La « faillite silencieuse » : entre impatience et curiosité

Je suis administrateur d’une PME confrontée à des difficultés financières. Les conditions de la faillite semblent remplies car l’entreprise n’est plus à même de faire face à ses dettes et ne peut plus obtenir de soutiens financiers. En effet, les banques refusent de m’accorder de nouveaux crédits et je ne trouve plus d’investisseurs. 

Ceci me désole car mon entreprise, ses actifs et ses activités, ont de la valeur. Or, le fracas de la faillite aura pour effet de les dévaloriser immédiatement. Par ailleurs, j’ai encore de l’énergie pour poursuivre cette activité et l’emploi mérite d’être sauvé.

Que faire ?

La « faillite silencieuse » ou encore « pre-pack cession » a été introduite parmi les différents outils présents dans notre arsenal législatif. L’objectif de cette nouvelle procédure est de répondre à la problématique décrite ci-dessus, en permettant d’organiser la reprise d’une entreprise en préservant la valeur de ses activités et l’emploi.
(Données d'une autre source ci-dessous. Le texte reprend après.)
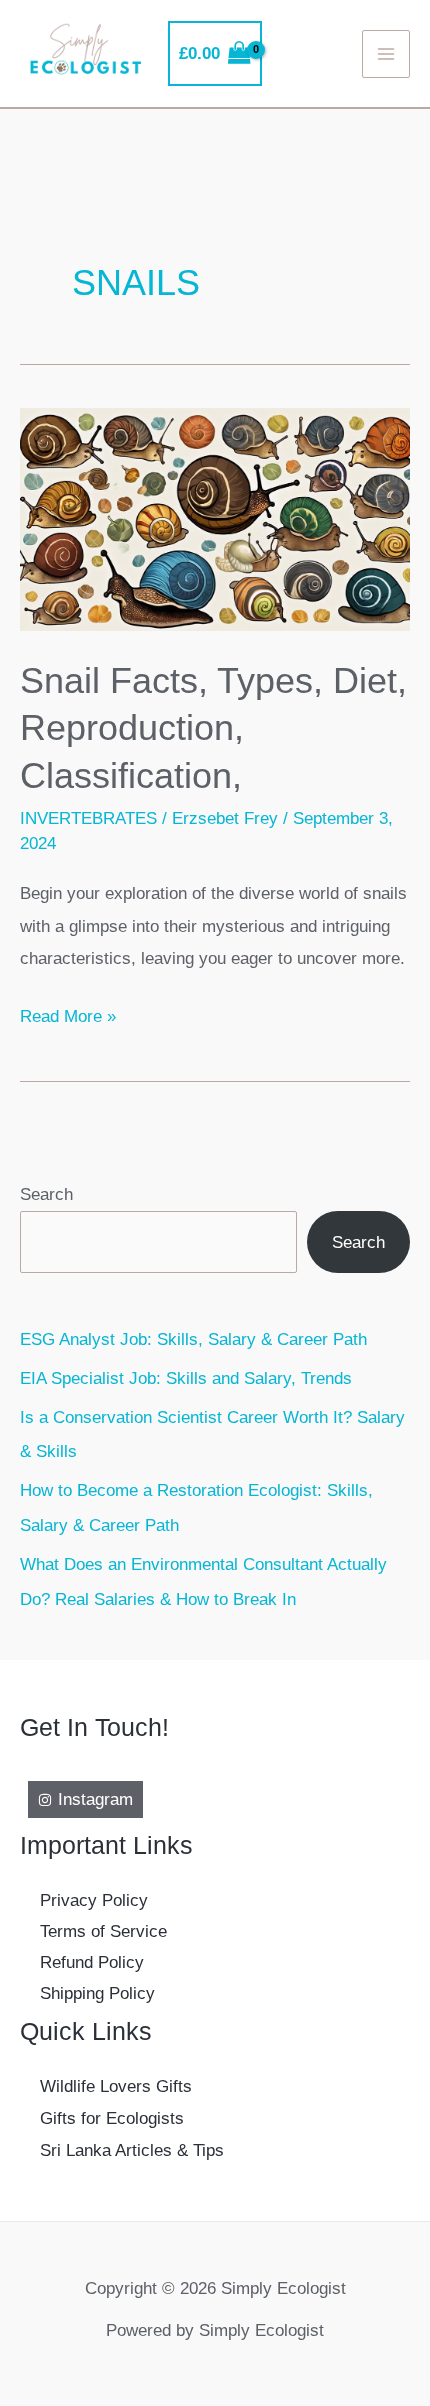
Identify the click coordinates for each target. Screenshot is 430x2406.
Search (46, 1194)
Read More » (68, 1018)
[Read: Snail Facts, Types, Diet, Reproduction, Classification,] (215, 518)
Concrètement, l’entreprise en état virtuel de faillite peut désormais déposer une requête en « aveu de faillite » et solliciter concomitamment la préparation privée (la procédure est confidentielle) d’une reprise.

La procédure de la « faillite silencieuse » se déroule et se résume schématiquement comme suit :

  • une audience se tient à huis-clos (sans publicité donc) dans les 3 jours du dépôt de la requête ;
  • un « curateur potentiel » et un « juge commissaire potentiel » sont immédiatement désignés ;
  • pendant une durée de 30 jours (renouvelable), le curateur potentiel évaluera le sérieux de la proposition de reprise des actifs et/ou activités. Il s’agit donc d’une « auto-reprise » encadrée par le curateur qui veillera au respect des droits des créanciers. Quant à la relation du débiteur avec le curateur potentiel, il devrait s’agir d’une « collaboration  active » ;
  • durant cette période, l’entrepreneur reste « maître à bord » tout comme dans une procédure de réorganisation judiciaire. Par contre, son entreprise ne bénéficie pas d’un sursis le mettant à l’abri de ses créanciers ;
  • une fois le transfert préparé, la faillite sera ouverte et le transfert de l’entreprise s’organisera concomitamment.

Nous sommes impatients de voir les résultats de ce nouveau mécanisme. 

Les curateurs potentiels se l’approprieront-ils ? Les repreneurs potentiels l’activeront-ils à bon escient ? Le délai de 30 jours sera-t-il tenable pour les projets de transfert un peu compliqués ? La procédure de réorganisation judiciaire par transfert d’actifs survivra-t-elle à côté de celle-ci ? La procédure de la faillite silencieuse favorisera-t-elle réellement le maintien de l’emploi ?

La première requête en faillite silencieuse sera déposée cette semaine. Nous sommes partagés entre impatience et curiosité.